The task
The entire listing, reproduced exactly and stripped of images, is the expected output.

*** Dataset extract ***

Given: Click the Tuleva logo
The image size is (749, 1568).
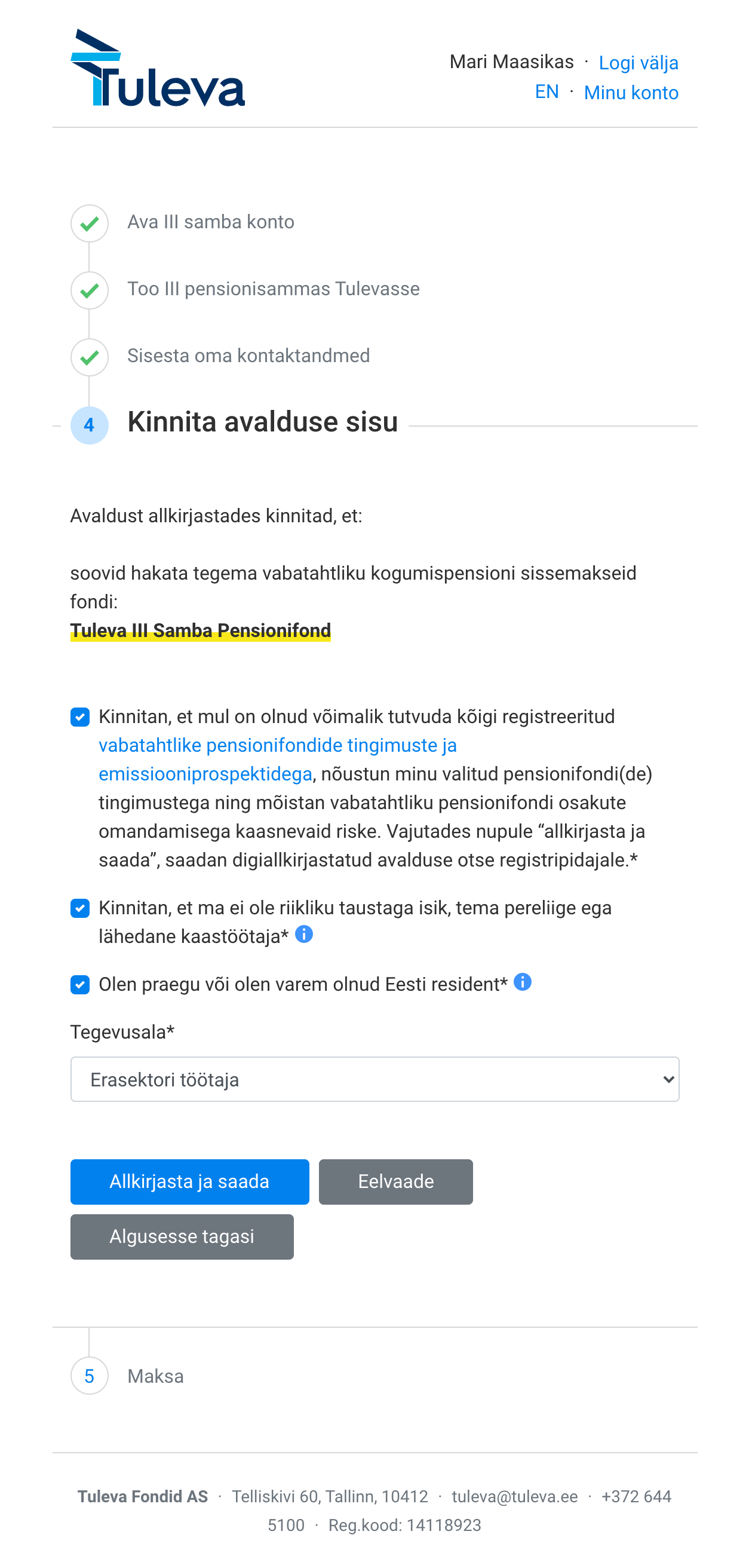Looking at the screenshot, I should (x=158, y=68).
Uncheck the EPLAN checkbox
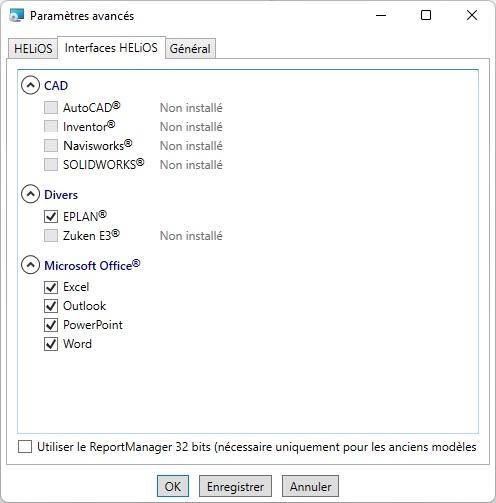This screenshot has height=503, width=496. (51, 217)
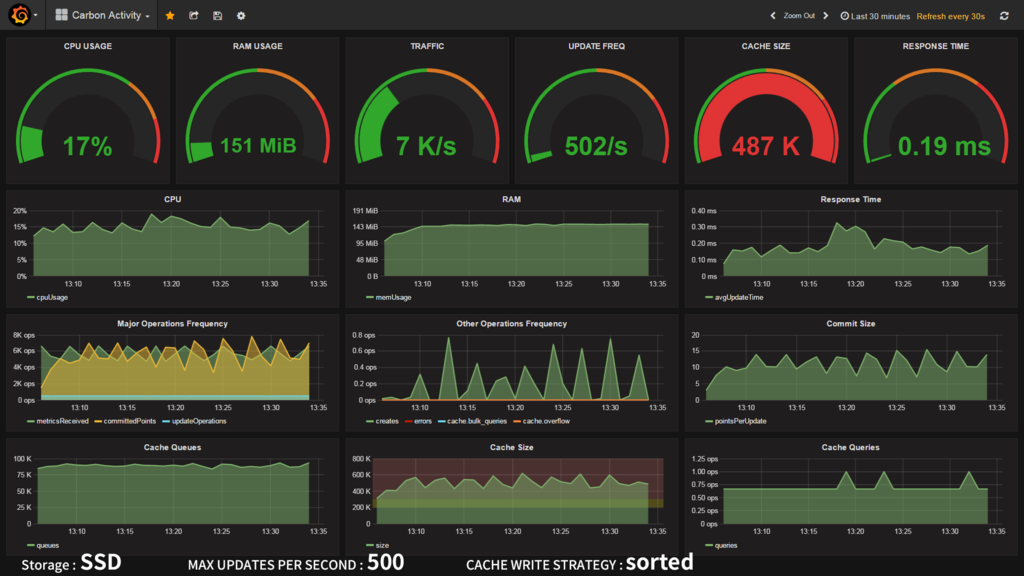The width and height of the screenshot is (1024, 576).
Task: Toggle the cpuUsage legend series
Action: point(52,297)
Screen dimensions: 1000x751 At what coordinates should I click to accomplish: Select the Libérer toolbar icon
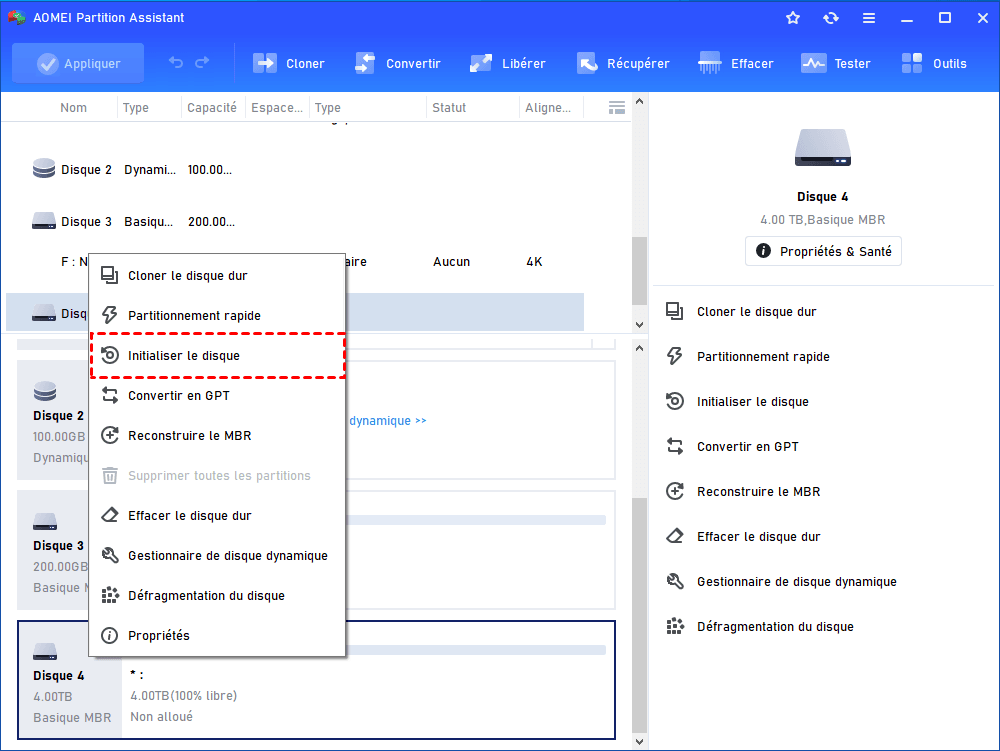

*** End of Dataset extract ***

Your response
Given: Click the Tuleva logo
The image size is (749, 1568).
Looking at the screenshot, I should (x=158, y=68).
Uncheck the EPLAN checkbox
This screenshot has height=503, width=496. (51, 217)
The width and height of the screenshot is (1024, 576).
Task: Toggle the cpuUsage legend series
Action: point(52,297)
Screen dimensions: 1000x751 At what coordinates should I click to accomplish: Select the Libérer toolbar icon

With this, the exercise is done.